During my year as a surgical intern, the only work hour restrictions were the limits of human endurance—the 168-h week. It was hard. Your view of reality, of yourself, of others and the world around you became fundamentally altered when the alarm was set for 3:45 am and you began seeing patients before the sun came up. What day was it? What season were we in? None of those designations mattered as much as which rotation it was—hepatobiliary month, followed by cardiac, and then the intensive care unit. In a real sense, it was an internment…a forced (yet voluntary) removal from society at large and indoctrination into the virtual medical hermitage that we all join. Amidst the bile leaking around nasogastric tubes, attempted sutures anchoring a drain in an ascitic abdomen, and the neverending diabetic dressing changes on nonhealing wounds, there was one woman who remained a steadfast beacon of humanity and compassion, even as the meaning of those words escaped my immediate grasp. The Cookie Lady.

It was innocuous enough when it began. On days when I had time for lunch in the cafeteria, I would swing by the bakery cart by the large plate glass windows overlooking the river—often my only glimpse of the outer world during a frenzied day shuttling between floor patients, the operating room, radiology, and the emergency room. The Cookie Lady would be there and hand me one chocolate chip cookie for normal days, two cookies if I was on call. She was kind and warm, always making sure I was doing okay. She never charged me a cent. Some days, there was no time for meals in the cafeteria, and I would swill an unopened Boost from a patient tray in the dirty utility closet. The first few times, I would pour it over ice because the taste was chalky and horrendous. I graduated to drinking warm Boost from the can when I had no time for the upscale niceties of ice in a glass. I missed the Cookie Lady dearly on those days, as Boost fills neither the perceptual void of a chocolate chip cookie, nor the smile and kind words from my friend.

Over the year, by virtue of being herself, the Cookie Lady reminded me that the power of humanity may be as strong or even stronger than the treatments that we offered our patients. I think because of her I took a few minutes and sat beside one of my patients and tried to spoon a few extra ounces of thickened liquids into her mouth. She was old, spoke not a word of English, and had had multiple small bowel resections for cancer. Between her nausea and ileal edema and her weariness with the world she was no longer interested in eating anything. I tried and kept trying every meal to have her take another mouthful to get the calories she needed to heal. She refused to eat herself, but when I fed her, she would relent. She did not get better, but maybe I made her feel better. I hope I did.

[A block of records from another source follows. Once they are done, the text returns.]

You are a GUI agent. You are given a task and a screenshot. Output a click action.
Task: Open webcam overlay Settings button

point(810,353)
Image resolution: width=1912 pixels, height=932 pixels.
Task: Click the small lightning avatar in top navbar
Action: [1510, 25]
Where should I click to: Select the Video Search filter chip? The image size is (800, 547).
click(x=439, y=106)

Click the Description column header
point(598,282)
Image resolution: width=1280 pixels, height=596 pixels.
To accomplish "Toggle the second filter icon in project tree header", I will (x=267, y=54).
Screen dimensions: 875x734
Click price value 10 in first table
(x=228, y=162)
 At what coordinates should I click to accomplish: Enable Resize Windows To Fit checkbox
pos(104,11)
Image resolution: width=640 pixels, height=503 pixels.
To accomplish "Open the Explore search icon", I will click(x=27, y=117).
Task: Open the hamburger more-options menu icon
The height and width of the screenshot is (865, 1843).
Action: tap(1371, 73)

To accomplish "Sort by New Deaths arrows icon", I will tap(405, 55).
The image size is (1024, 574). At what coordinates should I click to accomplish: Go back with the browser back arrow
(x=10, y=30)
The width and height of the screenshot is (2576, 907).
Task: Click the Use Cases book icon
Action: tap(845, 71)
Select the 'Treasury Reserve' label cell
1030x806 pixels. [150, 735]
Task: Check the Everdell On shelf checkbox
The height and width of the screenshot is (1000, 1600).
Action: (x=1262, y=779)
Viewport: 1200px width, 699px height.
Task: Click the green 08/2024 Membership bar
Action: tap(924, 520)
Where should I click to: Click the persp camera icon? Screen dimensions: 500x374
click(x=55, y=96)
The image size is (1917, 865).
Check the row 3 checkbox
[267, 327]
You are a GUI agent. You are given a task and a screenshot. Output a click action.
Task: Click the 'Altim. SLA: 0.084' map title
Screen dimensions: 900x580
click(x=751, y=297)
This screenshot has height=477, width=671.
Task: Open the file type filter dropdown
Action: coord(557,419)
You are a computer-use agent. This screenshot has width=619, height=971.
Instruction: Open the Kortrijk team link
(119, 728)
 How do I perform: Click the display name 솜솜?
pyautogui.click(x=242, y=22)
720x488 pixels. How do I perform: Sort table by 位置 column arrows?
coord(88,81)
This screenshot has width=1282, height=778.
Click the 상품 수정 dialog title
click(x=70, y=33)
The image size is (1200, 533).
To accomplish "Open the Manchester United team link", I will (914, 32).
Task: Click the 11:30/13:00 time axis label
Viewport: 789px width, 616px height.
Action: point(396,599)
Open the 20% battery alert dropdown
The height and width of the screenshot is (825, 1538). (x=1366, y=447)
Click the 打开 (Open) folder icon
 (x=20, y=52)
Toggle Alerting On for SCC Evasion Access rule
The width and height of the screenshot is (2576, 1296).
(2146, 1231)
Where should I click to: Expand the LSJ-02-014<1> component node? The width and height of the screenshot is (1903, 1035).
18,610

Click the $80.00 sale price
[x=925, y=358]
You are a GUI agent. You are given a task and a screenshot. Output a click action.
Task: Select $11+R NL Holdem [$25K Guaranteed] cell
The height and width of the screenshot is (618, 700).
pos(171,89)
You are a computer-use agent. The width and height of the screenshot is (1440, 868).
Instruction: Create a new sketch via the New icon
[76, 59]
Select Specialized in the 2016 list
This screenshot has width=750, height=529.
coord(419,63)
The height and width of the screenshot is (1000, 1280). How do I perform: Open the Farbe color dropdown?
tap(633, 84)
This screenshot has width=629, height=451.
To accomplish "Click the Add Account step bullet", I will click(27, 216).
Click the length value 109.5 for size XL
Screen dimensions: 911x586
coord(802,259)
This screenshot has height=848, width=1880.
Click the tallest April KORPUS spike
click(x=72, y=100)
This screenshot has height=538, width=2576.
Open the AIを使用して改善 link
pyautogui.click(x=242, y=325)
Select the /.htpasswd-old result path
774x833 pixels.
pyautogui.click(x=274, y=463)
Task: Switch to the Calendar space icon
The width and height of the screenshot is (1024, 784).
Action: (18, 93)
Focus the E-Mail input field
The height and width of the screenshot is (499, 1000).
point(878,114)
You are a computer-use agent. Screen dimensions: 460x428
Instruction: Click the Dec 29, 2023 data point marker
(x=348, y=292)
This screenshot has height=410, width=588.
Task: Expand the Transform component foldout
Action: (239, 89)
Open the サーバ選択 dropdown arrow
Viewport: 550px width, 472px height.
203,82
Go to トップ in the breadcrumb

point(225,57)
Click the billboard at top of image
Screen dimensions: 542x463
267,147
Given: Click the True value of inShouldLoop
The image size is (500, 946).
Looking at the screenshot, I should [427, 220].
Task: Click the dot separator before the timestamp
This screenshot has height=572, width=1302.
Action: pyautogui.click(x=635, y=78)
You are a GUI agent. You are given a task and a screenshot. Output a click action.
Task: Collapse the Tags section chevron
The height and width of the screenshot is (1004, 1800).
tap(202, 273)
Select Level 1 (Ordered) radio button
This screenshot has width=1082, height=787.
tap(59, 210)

I thought of the Cookie Lady when I saw a plastic wine glass in the gift shop. One of our endocrine patients, a famous gourmand, was recovering slowly from her thyroidectomy and neck dissection. The nurses and I looked the other way when her family brought her the nightly Grand Cru that she was accustomed to, but it pained her to drink that wine from a paper cup. Her eyes glowed more brightly than I could imagine with the small gift of the stemware I brought her that evening. She explained to me why these grapes were useful for convalescence; acidity, humidity, so many details that I did not have time for but listened and smiled. I learned about the gourmand’s passing weeks later, and I silently thanked the Cookie Lady in my heart, for it was her kindness towards me that had prompted mine towards the gourmand.

It saddens me that as she was alive, I never knew the Cookie Lady’s name. She played a vital role in my welfare during that gauntlet of a first year. Without her, I fear that I may not have completed the year at all. She kept me grounded and remained a beacon of light and warmth. I saw the plaque on the wall when I visited that hospital recently. The Cookie Lady had passed on, after a long career in the cafeteria. Not written below the photograph was her impact on my training and my overall being. Thank you, Cookie Lady, for who you were, for the kindness you showed me, and who you reminded me to become.